**Exercise description:** Quote every one of the entries below word for word, and leave out the pictures.

**Input records:**
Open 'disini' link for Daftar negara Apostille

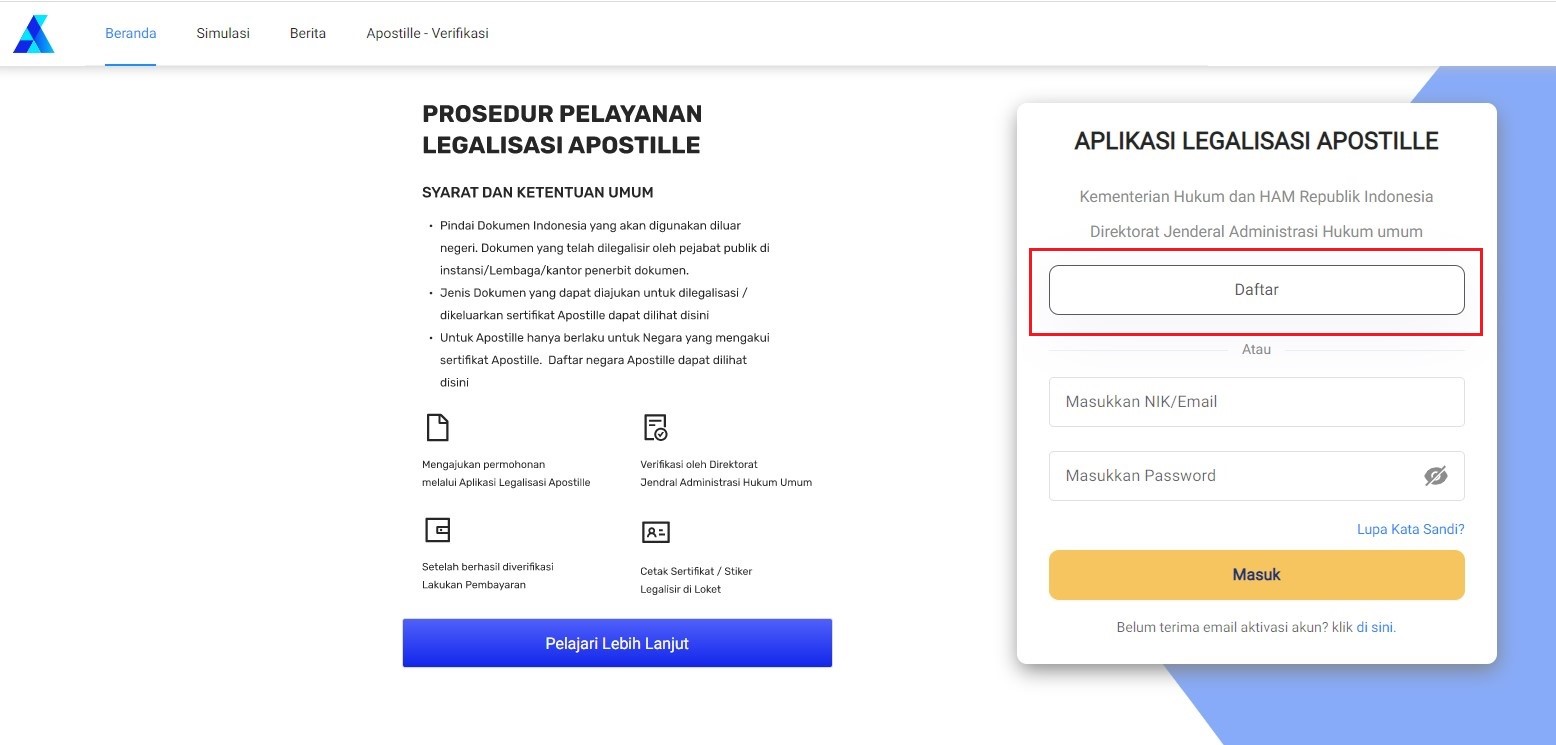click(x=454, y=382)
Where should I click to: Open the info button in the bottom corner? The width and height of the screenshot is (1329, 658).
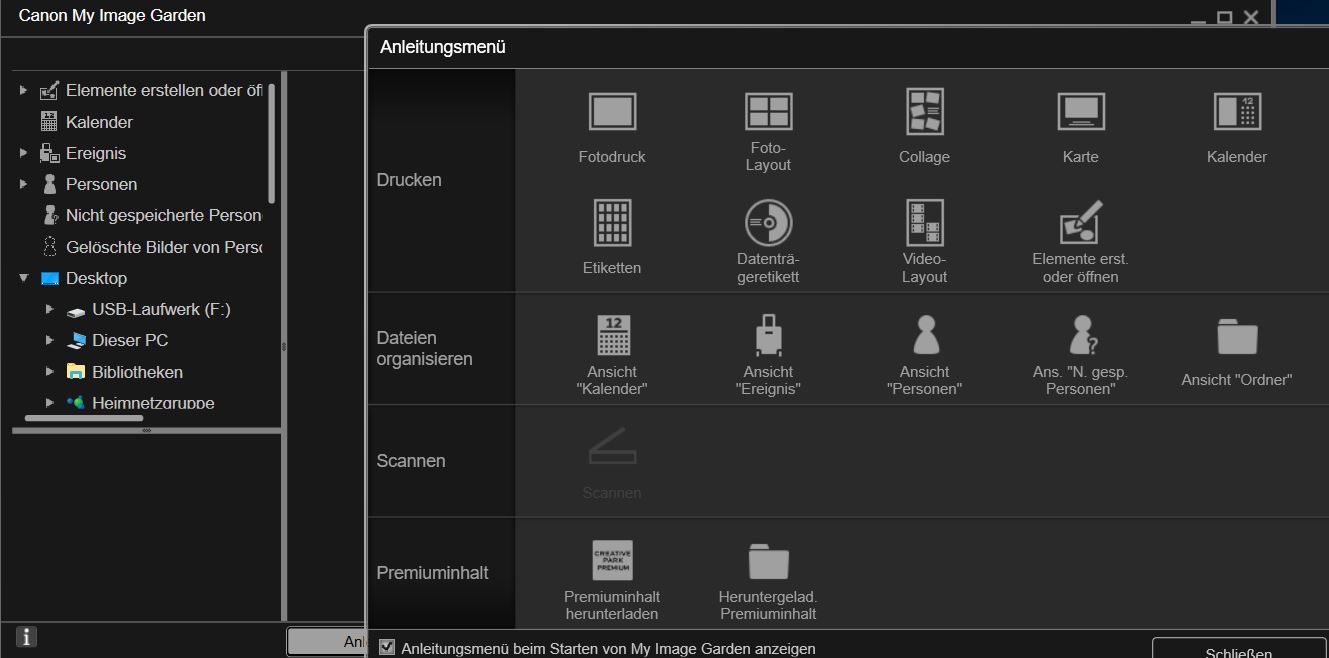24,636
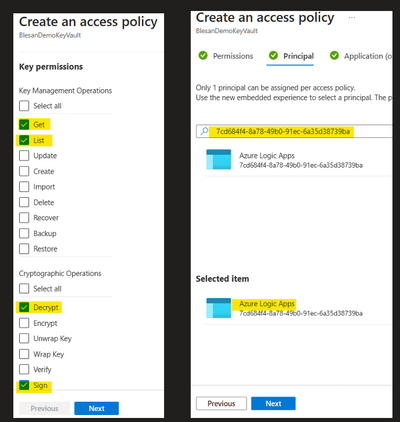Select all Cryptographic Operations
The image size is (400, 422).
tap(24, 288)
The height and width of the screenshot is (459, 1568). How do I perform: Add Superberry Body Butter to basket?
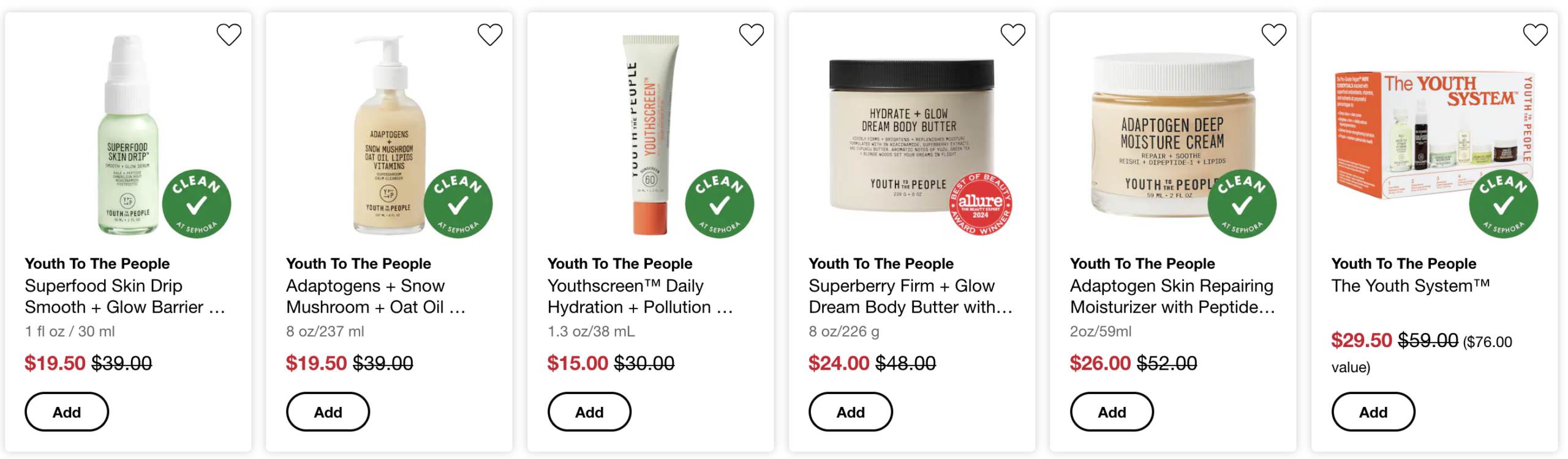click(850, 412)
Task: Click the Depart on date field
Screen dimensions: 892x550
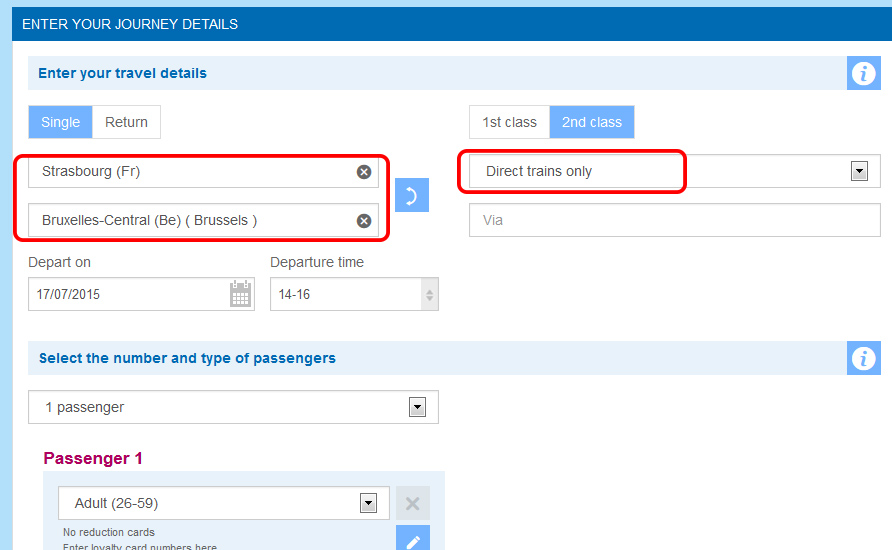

**Solution for this exercise:**
Open 'disini' link for Daftar negara Apostille

click(x=454, y=382)
Where should I click to: Open the info button in the bottom corner? The width and height of the screenshot is (1329, 658).
24,636
Select all Cryptographic Operations
The image size is (400, 422).
tap(24, 288)
The height and width of the screenshot is (459, 1568). How do I perform: Add Superberry Body Butter to basket?
click(850, 412)
Task: Click the Depart on date field
Screen dimensions: 892x550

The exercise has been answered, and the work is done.